Here, the <action_name> is ACTION as provided with -c, --action=ACTION argument which is already supported by udevadm trigger. The <uuid> is passed in by using a new --uuid=UUID argument. The UUID is then used to trigger all the uevents - all the uevents which are generated as a result of this trigger are then grouped together into a single transaction by this UUID. If the UUID is not specified, the udevadm trigger itself generates a new random one.

In addition, we propose a new --wait-uevent argument for the udevadm trigger which will cause it wait for all related uevent processing in udevd (including all the udev rule processing) to finish before it exits. Simply, this will collect and wait for all udev uevents having the exact and same UUID before it exits.

For example, to trigger change uevent for all devices belonging to block subsystem and waiting for all associated uevent processing in udevd to finish before exiting the udevadm trigger, we will call:

# udevadm trigger --subsystem-match block --action change --wait-uevent

To trigger change uevent for all devices belonging to block subsystem so that all the generated uevents have 6cab53e2-b9c9-4c43-9d1d-0d8673fb62b0 UUID set in the uevent environment, we will call:

# udevadm trigger --subsystem-match block --action change --uuid 6cab53e2-b9c9-4c43-9d1d-0d8673fb62b0

In this case, it is up to the uevent listener how it proceeds with all the uevents having this single UUID set.

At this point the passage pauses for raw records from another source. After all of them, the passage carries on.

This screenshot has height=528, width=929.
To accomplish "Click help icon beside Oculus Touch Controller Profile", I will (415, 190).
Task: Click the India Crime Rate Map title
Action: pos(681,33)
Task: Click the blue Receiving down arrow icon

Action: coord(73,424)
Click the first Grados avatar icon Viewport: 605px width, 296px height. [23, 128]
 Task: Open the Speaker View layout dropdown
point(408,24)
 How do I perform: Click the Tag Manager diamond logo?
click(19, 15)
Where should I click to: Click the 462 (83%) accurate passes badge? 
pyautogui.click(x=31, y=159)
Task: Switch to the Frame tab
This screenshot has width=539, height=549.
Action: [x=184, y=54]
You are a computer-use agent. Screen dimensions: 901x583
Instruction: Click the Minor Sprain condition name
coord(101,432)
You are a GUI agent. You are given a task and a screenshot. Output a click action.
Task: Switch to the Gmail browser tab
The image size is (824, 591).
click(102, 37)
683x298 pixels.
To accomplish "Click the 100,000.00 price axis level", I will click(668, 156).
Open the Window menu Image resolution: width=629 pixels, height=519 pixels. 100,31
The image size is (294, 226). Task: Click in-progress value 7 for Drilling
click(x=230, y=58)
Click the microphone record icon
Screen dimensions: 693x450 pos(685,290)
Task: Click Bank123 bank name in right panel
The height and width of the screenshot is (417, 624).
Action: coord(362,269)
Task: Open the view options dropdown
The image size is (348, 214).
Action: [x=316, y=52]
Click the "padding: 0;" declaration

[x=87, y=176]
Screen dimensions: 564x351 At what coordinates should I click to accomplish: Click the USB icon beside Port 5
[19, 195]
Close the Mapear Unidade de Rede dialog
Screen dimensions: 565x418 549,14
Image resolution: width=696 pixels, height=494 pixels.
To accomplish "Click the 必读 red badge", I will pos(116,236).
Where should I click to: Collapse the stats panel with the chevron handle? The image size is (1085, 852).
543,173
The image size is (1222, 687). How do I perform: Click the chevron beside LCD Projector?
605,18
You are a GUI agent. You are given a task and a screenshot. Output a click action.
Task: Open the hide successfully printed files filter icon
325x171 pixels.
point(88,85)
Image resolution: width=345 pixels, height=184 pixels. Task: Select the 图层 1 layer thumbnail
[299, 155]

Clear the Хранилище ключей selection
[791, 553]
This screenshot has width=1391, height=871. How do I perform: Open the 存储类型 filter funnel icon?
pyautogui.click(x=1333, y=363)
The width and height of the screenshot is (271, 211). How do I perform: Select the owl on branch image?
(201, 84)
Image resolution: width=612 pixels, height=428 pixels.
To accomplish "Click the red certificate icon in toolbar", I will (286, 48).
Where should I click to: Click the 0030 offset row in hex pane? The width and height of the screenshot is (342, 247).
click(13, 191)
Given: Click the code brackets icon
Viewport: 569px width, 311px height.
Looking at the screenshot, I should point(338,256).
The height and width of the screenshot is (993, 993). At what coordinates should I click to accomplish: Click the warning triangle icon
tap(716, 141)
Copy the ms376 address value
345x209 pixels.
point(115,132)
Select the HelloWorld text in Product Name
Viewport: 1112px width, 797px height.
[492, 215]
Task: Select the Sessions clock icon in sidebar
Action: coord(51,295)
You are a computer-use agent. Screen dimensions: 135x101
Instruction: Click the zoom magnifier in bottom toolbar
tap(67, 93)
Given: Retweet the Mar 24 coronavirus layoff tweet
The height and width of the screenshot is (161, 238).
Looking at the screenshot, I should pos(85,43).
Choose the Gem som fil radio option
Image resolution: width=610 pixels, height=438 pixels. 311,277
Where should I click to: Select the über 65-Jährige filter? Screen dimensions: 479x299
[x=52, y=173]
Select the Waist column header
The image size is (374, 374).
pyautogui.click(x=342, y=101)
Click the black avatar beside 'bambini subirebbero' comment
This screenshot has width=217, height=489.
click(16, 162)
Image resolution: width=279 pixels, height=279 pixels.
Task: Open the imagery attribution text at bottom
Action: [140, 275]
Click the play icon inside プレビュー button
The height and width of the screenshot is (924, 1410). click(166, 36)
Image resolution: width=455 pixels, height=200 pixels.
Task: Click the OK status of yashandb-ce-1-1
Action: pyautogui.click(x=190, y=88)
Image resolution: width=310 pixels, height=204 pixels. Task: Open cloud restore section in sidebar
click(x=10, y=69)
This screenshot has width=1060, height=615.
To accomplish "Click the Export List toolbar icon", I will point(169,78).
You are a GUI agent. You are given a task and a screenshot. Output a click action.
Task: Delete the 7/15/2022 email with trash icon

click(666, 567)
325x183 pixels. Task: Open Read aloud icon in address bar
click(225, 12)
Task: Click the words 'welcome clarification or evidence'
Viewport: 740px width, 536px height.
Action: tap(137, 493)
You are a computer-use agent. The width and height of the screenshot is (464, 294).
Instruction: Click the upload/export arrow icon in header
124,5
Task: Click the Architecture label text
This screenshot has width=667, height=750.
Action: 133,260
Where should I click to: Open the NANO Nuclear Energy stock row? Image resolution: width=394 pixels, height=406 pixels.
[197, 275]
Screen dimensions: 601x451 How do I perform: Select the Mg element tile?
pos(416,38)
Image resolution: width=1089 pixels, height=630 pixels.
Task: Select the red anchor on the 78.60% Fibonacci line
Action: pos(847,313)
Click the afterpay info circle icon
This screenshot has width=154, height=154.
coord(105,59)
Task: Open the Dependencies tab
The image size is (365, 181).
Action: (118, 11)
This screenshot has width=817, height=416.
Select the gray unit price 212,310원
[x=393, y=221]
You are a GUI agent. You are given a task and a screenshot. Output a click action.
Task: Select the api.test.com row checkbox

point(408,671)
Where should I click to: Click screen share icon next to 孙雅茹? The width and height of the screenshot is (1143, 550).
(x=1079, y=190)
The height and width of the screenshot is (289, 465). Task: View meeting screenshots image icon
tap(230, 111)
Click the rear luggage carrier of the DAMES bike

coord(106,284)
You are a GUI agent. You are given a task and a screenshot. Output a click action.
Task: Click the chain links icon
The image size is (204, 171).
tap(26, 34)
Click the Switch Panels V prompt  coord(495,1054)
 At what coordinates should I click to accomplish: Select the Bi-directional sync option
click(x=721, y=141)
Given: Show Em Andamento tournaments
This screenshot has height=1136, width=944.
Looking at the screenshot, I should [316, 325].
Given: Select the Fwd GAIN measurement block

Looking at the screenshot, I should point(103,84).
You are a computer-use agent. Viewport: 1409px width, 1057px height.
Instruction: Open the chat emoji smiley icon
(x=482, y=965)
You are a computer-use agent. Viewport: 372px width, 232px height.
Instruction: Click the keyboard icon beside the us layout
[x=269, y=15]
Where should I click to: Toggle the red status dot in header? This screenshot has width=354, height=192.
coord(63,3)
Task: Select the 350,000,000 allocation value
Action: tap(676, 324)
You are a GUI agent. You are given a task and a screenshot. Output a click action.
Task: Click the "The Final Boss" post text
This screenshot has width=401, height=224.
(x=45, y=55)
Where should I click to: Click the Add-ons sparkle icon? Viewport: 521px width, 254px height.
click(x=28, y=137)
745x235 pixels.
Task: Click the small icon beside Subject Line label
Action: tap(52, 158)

Enhanced synthetic uevents support in libudev

The libudev library will contain a utility function to generate synthetic uevent on demand. The proposed function prototype for libudev.h interface is:

int udev_device_synth_uevent(struct udev_device *udev_device, const char *action, bool wait, unsigned long long timeout);

The device_synth_uevent function generates synthetic uevent of type action for device udev_device. If wait is true, the function sets up uevent monitor internally to wait for corresponding udev uevent and exits if the uevent is received or timeout happened with return codes set up appropriately. The function matches synthesized uevent based on the UUID which is set automatically by libudev for this uevent.

All synthetic uevents generated with device_synth_uevent function will contain these KEY=VALUE pairs:

SYNTH_UUID="<uuid>"
SYNTH_ARG_LIBUDEV_TRIGGER="1"

This means, each time libudev writes to /sys/.../uevent file to generate synthetic uevents in this scenario, it will use this string to trigger the uevent:

<action_name> <uuid> LIBUDEV_TRIGGER=1

Further functions may be provided in the future to extend this functionality more to include sets of devices and hence providing the functionality similar to udevadm trigger through libudev library.

Eventually, this interface should be preferred in the future by various tools and userspace components instead of relying on OPTIONS+="watch" rule.